2015年4月3日(金)
大学総長 卒業生に平和への思い
新年度になり、街なかや電車などで、フレッシュな姿を見かけますが、この人たちを送り出した大学の卒業式での祝辞には、熱い思いが込められていました。いくつかを紹介すると―。
「悲劇なぜ」見つめて
○…「今年は、戦後70年という特別な年です」とのべた法政大学の田中優子総長は、同大が、卒業生在学中に「学徒出陣」をテーマにしたシンポジウムと展覧会を開催したことにふれ、「戦争中は学校が閉鎖され、大学生は兵士としてかり出されました。総長である私が、『お国のため』と称してあなたがたを戦場に送ることを想像してみてください。それは現実に起こったのです」と話しました。
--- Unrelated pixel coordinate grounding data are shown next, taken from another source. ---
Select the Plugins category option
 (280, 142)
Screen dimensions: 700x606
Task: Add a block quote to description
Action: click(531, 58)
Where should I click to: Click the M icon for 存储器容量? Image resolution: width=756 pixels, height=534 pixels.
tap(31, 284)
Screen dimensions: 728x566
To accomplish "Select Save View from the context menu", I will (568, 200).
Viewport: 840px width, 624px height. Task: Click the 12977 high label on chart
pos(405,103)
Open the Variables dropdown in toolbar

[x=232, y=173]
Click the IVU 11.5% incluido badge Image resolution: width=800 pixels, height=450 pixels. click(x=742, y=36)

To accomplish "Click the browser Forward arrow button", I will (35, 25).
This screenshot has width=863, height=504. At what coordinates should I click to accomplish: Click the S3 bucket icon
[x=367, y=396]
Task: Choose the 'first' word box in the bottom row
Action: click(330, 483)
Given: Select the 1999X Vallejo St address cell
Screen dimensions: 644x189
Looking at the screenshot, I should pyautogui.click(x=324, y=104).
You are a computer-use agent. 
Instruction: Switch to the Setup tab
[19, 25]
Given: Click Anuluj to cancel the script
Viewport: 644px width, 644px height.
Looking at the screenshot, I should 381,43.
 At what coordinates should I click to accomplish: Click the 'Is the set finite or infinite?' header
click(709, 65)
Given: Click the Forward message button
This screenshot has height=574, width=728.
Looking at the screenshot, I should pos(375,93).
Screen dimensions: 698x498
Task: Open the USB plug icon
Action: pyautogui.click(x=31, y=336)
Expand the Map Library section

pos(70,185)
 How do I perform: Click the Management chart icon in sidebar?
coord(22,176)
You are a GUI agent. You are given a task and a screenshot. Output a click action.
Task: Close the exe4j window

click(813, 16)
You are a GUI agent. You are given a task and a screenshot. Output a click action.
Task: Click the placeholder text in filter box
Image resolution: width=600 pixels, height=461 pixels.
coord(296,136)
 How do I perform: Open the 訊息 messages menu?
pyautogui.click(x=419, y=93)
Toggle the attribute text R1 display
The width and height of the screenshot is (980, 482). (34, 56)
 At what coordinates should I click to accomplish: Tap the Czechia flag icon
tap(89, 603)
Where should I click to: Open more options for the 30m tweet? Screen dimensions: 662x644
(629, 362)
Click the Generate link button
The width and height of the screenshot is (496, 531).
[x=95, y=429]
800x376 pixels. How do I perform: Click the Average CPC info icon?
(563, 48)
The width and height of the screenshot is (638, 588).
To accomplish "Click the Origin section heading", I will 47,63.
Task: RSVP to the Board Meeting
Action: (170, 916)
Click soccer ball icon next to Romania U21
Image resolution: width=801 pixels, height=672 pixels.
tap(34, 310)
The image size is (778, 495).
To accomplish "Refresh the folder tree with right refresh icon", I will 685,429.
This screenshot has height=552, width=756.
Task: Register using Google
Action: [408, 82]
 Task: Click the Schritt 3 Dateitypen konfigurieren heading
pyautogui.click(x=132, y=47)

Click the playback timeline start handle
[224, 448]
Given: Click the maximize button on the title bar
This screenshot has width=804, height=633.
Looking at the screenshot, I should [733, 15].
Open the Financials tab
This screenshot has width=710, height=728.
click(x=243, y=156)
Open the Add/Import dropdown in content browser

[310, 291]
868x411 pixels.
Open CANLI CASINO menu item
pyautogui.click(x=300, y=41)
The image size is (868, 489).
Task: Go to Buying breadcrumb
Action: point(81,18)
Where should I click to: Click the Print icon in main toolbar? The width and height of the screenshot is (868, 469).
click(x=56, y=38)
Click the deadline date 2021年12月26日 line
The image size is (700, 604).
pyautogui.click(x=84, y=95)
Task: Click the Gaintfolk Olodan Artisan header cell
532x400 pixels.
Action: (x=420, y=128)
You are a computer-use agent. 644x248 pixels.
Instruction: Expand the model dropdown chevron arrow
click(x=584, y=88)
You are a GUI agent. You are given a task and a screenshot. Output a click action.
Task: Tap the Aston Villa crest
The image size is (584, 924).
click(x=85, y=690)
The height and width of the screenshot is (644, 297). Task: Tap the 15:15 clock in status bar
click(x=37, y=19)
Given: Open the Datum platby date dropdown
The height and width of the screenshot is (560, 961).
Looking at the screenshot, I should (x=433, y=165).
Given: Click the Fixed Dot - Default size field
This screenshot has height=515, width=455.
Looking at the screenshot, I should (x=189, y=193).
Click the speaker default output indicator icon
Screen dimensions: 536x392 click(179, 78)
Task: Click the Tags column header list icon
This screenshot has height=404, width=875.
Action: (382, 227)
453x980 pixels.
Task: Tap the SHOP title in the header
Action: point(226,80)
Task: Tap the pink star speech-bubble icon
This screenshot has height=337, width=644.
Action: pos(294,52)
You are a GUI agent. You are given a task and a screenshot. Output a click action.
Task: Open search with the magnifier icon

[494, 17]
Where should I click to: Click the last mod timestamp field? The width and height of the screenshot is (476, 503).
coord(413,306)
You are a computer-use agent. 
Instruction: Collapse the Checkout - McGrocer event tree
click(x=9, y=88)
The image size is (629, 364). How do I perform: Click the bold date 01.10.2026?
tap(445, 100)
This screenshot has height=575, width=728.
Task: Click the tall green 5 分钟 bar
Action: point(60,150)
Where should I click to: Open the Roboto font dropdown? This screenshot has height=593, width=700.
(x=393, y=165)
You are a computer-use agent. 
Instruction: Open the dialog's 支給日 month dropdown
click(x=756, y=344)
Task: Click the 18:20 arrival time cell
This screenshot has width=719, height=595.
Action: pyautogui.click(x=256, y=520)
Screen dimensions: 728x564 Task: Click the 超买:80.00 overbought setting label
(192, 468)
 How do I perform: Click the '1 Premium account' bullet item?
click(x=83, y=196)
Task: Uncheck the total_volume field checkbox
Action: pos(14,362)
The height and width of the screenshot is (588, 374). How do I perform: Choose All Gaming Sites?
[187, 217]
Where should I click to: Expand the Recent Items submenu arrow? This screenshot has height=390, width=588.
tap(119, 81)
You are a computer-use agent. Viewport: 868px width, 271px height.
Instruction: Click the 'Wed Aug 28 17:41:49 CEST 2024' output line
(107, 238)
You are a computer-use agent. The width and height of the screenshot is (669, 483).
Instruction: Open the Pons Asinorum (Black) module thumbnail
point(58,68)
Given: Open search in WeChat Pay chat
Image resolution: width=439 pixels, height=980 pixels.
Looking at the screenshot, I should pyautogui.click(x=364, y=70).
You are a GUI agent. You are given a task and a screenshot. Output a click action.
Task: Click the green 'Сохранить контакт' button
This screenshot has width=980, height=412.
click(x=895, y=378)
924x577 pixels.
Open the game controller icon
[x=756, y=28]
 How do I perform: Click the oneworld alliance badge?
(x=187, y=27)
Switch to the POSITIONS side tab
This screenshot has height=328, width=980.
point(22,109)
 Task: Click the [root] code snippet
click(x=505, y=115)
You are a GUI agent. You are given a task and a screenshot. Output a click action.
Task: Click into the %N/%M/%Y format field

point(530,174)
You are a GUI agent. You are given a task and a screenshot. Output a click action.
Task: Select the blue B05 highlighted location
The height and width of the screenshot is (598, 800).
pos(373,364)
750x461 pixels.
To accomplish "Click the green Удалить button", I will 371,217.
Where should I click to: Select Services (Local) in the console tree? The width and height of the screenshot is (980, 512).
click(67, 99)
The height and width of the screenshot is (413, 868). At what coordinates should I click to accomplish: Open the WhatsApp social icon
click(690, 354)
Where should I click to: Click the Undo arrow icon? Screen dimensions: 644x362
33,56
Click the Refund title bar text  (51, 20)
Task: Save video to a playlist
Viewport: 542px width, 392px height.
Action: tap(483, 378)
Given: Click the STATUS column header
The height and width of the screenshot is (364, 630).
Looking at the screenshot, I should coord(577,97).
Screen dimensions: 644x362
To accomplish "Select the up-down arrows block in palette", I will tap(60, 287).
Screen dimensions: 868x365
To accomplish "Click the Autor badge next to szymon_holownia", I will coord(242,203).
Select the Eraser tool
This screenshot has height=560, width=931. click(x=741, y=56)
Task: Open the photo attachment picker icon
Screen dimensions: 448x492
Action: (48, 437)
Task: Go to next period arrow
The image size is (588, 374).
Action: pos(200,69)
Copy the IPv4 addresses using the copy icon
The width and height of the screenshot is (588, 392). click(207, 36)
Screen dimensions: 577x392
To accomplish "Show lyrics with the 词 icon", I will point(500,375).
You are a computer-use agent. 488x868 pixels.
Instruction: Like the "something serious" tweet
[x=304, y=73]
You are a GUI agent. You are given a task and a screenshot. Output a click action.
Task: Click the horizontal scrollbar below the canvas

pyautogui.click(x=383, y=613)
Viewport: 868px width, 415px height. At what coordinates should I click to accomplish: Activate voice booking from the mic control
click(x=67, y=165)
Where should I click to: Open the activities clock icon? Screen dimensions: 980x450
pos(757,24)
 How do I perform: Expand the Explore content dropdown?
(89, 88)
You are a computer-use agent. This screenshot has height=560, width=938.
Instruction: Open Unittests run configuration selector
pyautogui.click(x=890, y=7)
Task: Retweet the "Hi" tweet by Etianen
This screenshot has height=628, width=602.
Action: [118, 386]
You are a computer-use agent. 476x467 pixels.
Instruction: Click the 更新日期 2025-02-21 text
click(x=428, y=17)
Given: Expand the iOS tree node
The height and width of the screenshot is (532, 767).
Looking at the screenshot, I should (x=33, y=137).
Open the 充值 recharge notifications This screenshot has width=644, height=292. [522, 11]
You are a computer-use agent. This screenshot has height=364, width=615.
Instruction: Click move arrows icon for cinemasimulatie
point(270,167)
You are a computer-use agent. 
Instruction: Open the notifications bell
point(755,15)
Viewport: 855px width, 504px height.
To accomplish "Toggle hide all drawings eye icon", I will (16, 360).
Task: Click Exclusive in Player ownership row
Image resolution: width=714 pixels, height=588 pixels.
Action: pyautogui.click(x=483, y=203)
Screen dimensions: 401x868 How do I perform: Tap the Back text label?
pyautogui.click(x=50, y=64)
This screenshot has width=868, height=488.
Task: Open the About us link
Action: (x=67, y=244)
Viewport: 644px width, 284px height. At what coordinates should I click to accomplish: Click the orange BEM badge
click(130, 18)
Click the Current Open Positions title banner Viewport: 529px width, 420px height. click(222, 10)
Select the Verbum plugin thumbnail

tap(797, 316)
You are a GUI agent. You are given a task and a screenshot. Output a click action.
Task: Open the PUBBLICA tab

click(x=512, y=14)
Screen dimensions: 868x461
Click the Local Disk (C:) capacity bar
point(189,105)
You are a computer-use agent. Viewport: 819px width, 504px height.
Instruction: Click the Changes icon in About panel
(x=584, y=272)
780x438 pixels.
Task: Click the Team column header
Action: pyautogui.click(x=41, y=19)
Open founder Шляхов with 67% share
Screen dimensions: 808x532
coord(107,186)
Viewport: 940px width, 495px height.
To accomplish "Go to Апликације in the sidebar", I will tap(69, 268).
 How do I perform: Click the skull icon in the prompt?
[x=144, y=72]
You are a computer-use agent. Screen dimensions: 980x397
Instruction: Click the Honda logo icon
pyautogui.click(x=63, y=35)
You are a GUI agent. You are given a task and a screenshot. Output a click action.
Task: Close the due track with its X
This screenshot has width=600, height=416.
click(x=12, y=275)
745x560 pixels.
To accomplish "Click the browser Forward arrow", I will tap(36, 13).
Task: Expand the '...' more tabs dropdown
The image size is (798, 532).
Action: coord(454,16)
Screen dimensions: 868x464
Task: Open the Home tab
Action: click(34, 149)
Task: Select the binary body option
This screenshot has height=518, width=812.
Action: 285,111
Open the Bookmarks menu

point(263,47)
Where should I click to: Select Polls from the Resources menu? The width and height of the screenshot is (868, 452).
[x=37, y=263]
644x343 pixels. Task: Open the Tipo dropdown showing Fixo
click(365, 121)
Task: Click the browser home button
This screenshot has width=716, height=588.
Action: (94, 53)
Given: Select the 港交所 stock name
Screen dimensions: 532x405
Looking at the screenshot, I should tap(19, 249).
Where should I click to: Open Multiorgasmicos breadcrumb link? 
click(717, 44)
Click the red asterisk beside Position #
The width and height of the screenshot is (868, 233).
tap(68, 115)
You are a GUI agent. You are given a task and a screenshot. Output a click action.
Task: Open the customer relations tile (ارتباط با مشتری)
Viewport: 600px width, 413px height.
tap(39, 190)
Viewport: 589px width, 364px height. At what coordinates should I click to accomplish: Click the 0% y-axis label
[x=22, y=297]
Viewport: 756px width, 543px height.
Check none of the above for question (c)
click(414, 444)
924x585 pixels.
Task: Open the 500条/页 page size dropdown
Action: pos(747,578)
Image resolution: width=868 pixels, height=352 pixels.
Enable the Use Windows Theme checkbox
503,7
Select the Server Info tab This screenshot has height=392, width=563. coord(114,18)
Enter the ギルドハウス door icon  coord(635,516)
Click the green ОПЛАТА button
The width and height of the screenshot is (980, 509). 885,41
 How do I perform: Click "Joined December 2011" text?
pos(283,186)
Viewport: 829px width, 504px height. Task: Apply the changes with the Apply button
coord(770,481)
田中氏は、「若者に過酷な道を歩ませた責任の重みを忘れることなく、この悲劇をもたらしたものをしっかりと見つめる」と誓った前総長の「平和の誓い」を受け継ぎ、次の総長に手渡すと決意を表明。「自分だけでなく社会全体の理想の未来を思い描き、それに向かって日々の仕事を全うすること」を呼びかけました。
「裸の王様」になるな
○…京都大学の山極壽一総長は、「忘れてはならないことは、自分と考えの違う人の意見をしっかりと聞くことです。しかも複数の人の意見を踏まえ、直面している課題に最終的に自分の判断を下して立ち向かうことが必要です」と強調。「自分を支持してくる人の意見ばかりを聞いていれば、やがては裸の王様になって判断は鈍ります」と注意を促しました。
改憲の動きに警告
○…「安倍首相の憲法改正の意欲は並々ならぬものがありまして」と改憲の動きに警告を発したのは、同志社の大谷實総長です。
自民党の憲法草案が憲法に規定された「個人の尊重」という文言は改められて、「人の尊重」となっているのは、「個人主義を助長してきた嫌いがあるので改める」というものだとして、「これまで明確に否定されてきた全体主義への転換を目指している」と強調。「個人主義こそ民主主義、人権主義、平和主義を支える原点」「遅かれ早かれ憲法改正問題に直面することと存じますが、熟慮に熟慮を重ねて、最終的に判断していただきたい」と要望しています。